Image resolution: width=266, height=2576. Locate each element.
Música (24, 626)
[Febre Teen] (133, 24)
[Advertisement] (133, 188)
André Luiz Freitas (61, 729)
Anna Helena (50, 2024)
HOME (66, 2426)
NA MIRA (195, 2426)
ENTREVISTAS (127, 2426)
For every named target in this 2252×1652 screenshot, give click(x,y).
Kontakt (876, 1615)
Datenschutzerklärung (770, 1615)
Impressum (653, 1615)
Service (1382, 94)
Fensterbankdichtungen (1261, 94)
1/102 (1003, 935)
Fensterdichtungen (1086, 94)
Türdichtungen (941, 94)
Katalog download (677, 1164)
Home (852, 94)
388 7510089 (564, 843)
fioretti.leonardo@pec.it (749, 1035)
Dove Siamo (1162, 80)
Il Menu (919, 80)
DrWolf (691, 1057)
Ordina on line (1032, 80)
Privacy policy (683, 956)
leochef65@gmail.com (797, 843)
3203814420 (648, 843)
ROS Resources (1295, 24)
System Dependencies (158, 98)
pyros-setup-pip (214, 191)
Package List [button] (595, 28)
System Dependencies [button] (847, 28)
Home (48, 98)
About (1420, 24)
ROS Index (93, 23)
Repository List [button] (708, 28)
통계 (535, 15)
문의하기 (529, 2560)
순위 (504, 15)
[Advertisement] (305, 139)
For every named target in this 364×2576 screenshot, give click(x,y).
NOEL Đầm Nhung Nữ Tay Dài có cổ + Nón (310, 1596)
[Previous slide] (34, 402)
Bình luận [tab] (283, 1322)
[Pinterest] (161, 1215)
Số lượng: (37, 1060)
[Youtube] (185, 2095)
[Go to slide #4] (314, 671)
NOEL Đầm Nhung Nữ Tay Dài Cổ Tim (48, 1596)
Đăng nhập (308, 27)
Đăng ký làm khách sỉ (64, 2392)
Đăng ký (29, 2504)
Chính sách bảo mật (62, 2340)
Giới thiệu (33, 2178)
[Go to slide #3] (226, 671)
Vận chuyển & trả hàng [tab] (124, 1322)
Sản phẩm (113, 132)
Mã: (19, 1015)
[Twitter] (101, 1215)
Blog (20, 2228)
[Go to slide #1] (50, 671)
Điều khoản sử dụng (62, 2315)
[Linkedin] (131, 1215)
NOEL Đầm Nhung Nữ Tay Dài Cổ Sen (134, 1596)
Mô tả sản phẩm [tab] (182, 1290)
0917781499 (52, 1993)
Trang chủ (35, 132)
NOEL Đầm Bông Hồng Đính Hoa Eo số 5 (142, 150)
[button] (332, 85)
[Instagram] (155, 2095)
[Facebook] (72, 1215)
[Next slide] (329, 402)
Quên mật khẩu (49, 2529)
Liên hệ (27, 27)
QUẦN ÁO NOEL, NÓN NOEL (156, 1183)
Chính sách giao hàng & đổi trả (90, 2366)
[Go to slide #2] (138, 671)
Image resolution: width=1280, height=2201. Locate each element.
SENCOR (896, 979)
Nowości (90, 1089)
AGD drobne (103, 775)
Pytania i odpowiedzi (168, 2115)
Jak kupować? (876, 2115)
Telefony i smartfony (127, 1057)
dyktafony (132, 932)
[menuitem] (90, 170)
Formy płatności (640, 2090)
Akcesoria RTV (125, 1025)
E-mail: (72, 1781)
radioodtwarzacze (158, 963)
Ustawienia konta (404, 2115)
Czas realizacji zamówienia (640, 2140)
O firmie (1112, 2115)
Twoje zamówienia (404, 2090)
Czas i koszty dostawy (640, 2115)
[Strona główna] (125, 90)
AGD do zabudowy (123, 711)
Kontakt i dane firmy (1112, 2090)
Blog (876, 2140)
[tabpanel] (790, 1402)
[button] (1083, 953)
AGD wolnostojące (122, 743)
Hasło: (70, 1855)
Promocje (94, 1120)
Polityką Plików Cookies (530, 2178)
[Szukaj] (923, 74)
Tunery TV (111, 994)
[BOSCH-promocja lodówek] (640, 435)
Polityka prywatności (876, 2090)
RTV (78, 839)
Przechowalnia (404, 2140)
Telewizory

+===+

*REQUIRED ACTION*. The whole listing above, line by line, is to be retyped exactly.

*ANSWER BOX*.
Image resolution: width=266, height=2576. Locate each element.
Música (24, 626)
[Febre Teen] (133, 24)
[Advertisement] (133, 188)
André Luiz Freitas (61, 729)
Anna Helena (50, 2024)
HOME (66, 2426)
NA MIRA (195, 2426)
ENTREVISTAS (127, 2426)
For every named target in this 2252×1652 screenshot, give click(x,y).
Kontakt (876, 1615)
Datenschutzerklärung (770, 1615)
Impressum (653, 1615)
Service (1382, 94)
Fensterbankdichtungen (1261, 94)
1/102 (1003, 935)
Fensterdichtungen (1086, 94)
Türdichtungen (941, 94)
Katalog download (677, 1164)
Home (852, 94)
388 7510089 (564, 843)
fioretti.leonardo@pec.it (749, 1035)
Dove Siamo (1162, 80)
Il Menu (919, 80)
DrWolf (691, 1057)
Ordina on line (1032, 80)
Privacy policy (683, 956)
leochef65@gmail.com (797, 843)
3203814420 (648, 843)
ROS Resources (1295, 24)
System Dependencies (158, 98)
pyros-setup-pip (214, 191)
Package List [button] (595, 28)
System Dependencies [button] (847, 28)
Home (48, 98)
About (1420, 24)
ROS Index (93, 23)
Repository List [button] (708, 28)
통계 (535, 15)
문의하기 (529, 2560)
순위 (504, 15)
[Advertisement] (305, 139)
For every named target in this 364×2576 screenshot, give click(x,y).
NOEL Đầm Nhung Nữ Tay Dài có cổ + Nón (310, 1596)
[Previous slide] (34, 402)
Bình luận [tab] (283, 1322)
[Pinterest] (161, 1215)
Số lượng: (37, 1060)
[Youtube] (185, 2095)
[Go to slide #4] (314, 671)
NOEL Đầm Nhung Nữ Tay Dài Cổ Tim (48, 1596)
Đăng nhập (308, 27)
Đăng ký làm khách sỉ (64, 2392)
Đăng ký (29, 2504)
Chính sách bảo mật (62, 2340)
Giới thiệu (33, 2178)
[Go to slide #3] (226, 671)
Vận chuyển & trả hàng [tab] (124, 1322)
Sản phẩm (113, 132)
Mã: (19, 1015)
[Twitter] (101, 1215)
Blog (20, 2228)
[Go to slide #1] (50, 671)
Điều khoản sử dụng (62, 2315)
[Linkedin] (131, 1215)
NOEL Đầm Nhung Nữ Tay Dài Cổ Sen (134, 1596)
Mô tả sản phẩm [tab] (182, 1290)
0917781499 (52, 1993)
Trang chủ (35, 132)
NOEL Đầm Bông Hồng Đính Hoa Eo số 5 (142, 150)
[button] (332, 85)
[Instagram] (155, 2095)
[Facebook] (72, 1215)
[Next slide] (329, 402)
Quên mật khẩu (49, 2529)
Liên hệ (27, 27)
QUẦN ÁO NOEL, NÓN NOEL (156, 1183)
Chính sách giao hàng & đổi trả (90, 2366)
[Go to slide #2] (138, 671)
Image resolution: width=1280, height=2201. Locate each element.
SENCOR (896, 979)
Nowości (90, 1089)
AGD drobne (103, 775)
Pytania i odpowiedzi (168, 2115)
Jak kupować? (876, 2115)
Telefony i smartfony (127, 1057)
dyktafony (132, 932)
[menuitem] (90, 170)
Formy płatności (640, 2090)
Akcesoria RTV (125, 1025)
E-mail: (72, 1781)
radioodtwarzacze (158, 963)
Ustawienia konta (404, 2115)
Czas realizacji zamówienia (640, 2140)
O firmie (1112, 2115)
Twoje zamówienia (404, 2090)
Czas i koszty dostawy (640, 2115)
[Strona główna] (125, 90)
AGD do zabudowy (123, 711)
Kontakt i dane firmy (1112, 2090)
Blog (876, 2140)
[tabpanel] (790, 1402)
[button] (1083, 953)
AGD wolnostojące (122, 743)
Hasło: (70, 1855)
Promocje (94, 1120)
Polityką Plików Cookies (530, 2178)
[Szukaj] (923, 74)
Tunery TV (111, 994)
[BOSCH-promocja lodówek] (640, 435)
Polityka prywatności (876, 2090)
RTV (78, 839)
Przechowalnia (404, 2140)
Telewizory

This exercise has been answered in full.